| What is expected |
Copy out every one of the following items word for word, keeping each line as it is.

| Extracted entries |
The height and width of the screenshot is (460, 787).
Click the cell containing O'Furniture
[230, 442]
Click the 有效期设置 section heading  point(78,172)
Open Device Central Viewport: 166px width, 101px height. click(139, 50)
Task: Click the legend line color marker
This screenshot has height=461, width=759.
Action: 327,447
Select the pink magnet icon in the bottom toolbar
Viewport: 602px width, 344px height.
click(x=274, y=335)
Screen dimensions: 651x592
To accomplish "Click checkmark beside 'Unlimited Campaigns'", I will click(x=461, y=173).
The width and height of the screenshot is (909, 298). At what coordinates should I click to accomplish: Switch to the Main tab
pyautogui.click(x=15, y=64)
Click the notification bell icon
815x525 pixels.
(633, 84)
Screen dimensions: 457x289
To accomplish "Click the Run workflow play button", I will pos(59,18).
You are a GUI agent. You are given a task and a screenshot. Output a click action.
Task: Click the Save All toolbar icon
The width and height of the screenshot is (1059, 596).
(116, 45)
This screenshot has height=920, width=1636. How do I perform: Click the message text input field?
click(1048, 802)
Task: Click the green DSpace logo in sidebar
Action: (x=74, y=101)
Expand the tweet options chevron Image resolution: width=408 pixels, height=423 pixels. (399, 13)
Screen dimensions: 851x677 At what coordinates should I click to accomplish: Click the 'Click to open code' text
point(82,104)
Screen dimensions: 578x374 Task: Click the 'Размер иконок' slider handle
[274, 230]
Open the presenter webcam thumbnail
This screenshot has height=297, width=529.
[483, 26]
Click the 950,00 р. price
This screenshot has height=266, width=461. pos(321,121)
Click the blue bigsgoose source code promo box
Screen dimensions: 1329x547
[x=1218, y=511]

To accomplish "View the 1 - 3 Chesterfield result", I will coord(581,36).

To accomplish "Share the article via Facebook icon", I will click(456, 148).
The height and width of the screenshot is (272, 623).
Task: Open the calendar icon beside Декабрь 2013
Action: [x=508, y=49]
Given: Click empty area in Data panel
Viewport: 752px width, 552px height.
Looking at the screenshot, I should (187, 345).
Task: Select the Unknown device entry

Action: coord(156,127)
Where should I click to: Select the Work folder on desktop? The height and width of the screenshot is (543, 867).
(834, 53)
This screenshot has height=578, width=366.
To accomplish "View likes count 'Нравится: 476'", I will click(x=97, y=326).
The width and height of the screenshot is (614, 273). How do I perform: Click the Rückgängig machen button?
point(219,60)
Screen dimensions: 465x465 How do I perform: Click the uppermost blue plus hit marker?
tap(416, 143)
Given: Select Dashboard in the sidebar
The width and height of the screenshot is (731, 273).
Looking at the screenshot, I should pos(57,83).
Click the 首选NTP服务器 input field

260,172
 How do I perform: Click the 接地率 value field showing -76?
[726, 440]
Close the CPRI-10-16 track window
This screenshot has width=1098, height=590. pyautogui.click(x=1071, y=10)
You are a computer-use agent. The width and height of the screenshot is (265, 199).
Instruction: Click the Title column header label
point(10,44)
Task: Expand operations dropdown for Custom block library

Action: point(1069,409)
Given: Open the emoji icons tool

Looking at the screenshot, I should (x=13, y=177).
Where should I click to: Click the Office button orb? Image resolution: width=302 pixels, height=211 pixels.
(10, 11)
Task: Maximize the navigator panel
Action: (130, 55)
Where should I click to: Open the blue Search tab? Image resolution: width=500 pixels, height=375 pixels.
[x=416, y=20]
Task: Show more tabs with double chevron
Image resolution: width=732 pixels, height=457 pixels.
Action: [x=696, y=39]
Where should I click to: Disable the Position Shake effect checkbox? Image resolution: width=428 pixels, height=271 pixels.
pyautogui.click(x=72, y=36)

| Response to this exercise |
The height and width of the screenshot is (460, 787).
Click the cell containing O'Furniture
[230, 442]
Click the 有效期设置 section heading  point(78,172)
Open Device Central Viewport: 166px width, 101px height. click(139, 50)
Task: Click the legend line color marker
This screenshot has height=461, width=759.
Action: 327,447
Select the pink magnet icon in the bottom toolbar
Viewport: 602px width, 344px height.
click(x=274, y=335)
Screen dimensions: 651x592
To accomplish "Click checkmark beside 'Unlimited Campaigns'", I will click(x=461, y=173).
The width and height of the screenshot is (909, 298). At what coordinates should I click to accomplish: Switch to the Main tab
pyautogui.click(x=15, y=64)
Click the notification bell icon
815x525 pixels.
(633, 84)
Screen dimensions: 457x289
To accomplish "Click the Run workflow play button", I will pos(59,18).
You are a GUI agent. You are given a task and a screenshot. Output a click action.
Task: Click the Save All toolbar icon
The width and height of the screenshot is (1059, 596).
(116, 45)
This screenshot has height=920, width=1636. How do I perform: Click the message text input field?
click(1048, 802)
Task: Click the green DSpace logo in sidebar
Action: (x=74, y=101)
Expand the tweet options chevron Image resolution: width=408 pixels, height=423 pixels. (399, 13)
Screen dimensions: 851x677 At what coordinates should I click to accomplish: Click the 'Click to open code' text
point(82,104)
Screen dimensions: 578x374 Task: Click the 'Размер иконок' slider handle
[274, 230]
Open the presenter webcam thumbnail
This screenshot has height=297, width=529.
[483, 26]
Click the 950,00 р. price
This screenshot has height=266, width=461. pos(321,121)
Click the blue bigsgoose source code promo box
Screen dimensions: 1329x547
[x=1218, y=511]

To accomplish "View the 1 - 3 Chesterfield result", I will coord(581,36).

To accomplish "Share the article via Facebook icon", I will click(456, 148).
The height and width of the screenshot is (272, 623).
Task: Open the calendar icon beside Декабрь 2013
Action: [x=508, y=49]
Given: Click empty area in Data panel
Viewport: 752px width, 552px height.
Looking at the screenshot, I should (187, 345).
Task: Select the Unknown device entry

Action: coord(156,127)
Where should I click to: Select the Work folder on desktop? The height and width of the screenshot is (543, 867).
(834, 53)
This screenshot has height=578, width=366.
To accomplish "View likes count 'Нравится: 476'", I will click(x=97, y=326).
The width and height of the screenshot is (614, 273). How do I perform: Click the Rückgängig machen button?
point(219,60)
Screen dimensions: 465x465 How do I perform: Click the uppermost blue plus hit marker?
tap(416, 143)
Given: Select Dashboard in the sidebar
The width and height of the screenshot is (731, 273).
Looking at the screenshot, I should pos(57,83).
Click the 首选NTP服务器 input field

260,172
 How do I perform: Click the 接地率 value field showing -76?
[726, 440]
Close the CPRI-10-16 track window
This screenshot has width=1098, height=590. pyautogui.click(x=1071, y=10)
You are a computer-use agent. The width and height of the screenshot is (265, 199).
Instruction: Click the Title column header label
point(10,44)
Task: Expand operations dropdown for Custom block library

Action: point(1069,409)
Given: Open the emoji icons tool

Looking at the screenshot, I should (x=13, y=177).
Where should I click to: Click the Office button orb? Image resolution: width=302 pixels, height=211 pixels.
(10, 11)
Task: Maximize the navigator panel
Action: (130, 55)
Where should I click to: Open the blue Search tab? Image resolution: width=500 pixels, height=375 pixels.
[x=416, y=20]
Task: Show more tabs with double chevron
Image resolution: width=732 pixels, height=457 pixels.
Action: [x=696, y=39]
Where should I click to: Disable the Position Shake effect checkbox? Image resolution: width=428 pixels, height=271 pixels.
pyautogui.click(x=72, y=36)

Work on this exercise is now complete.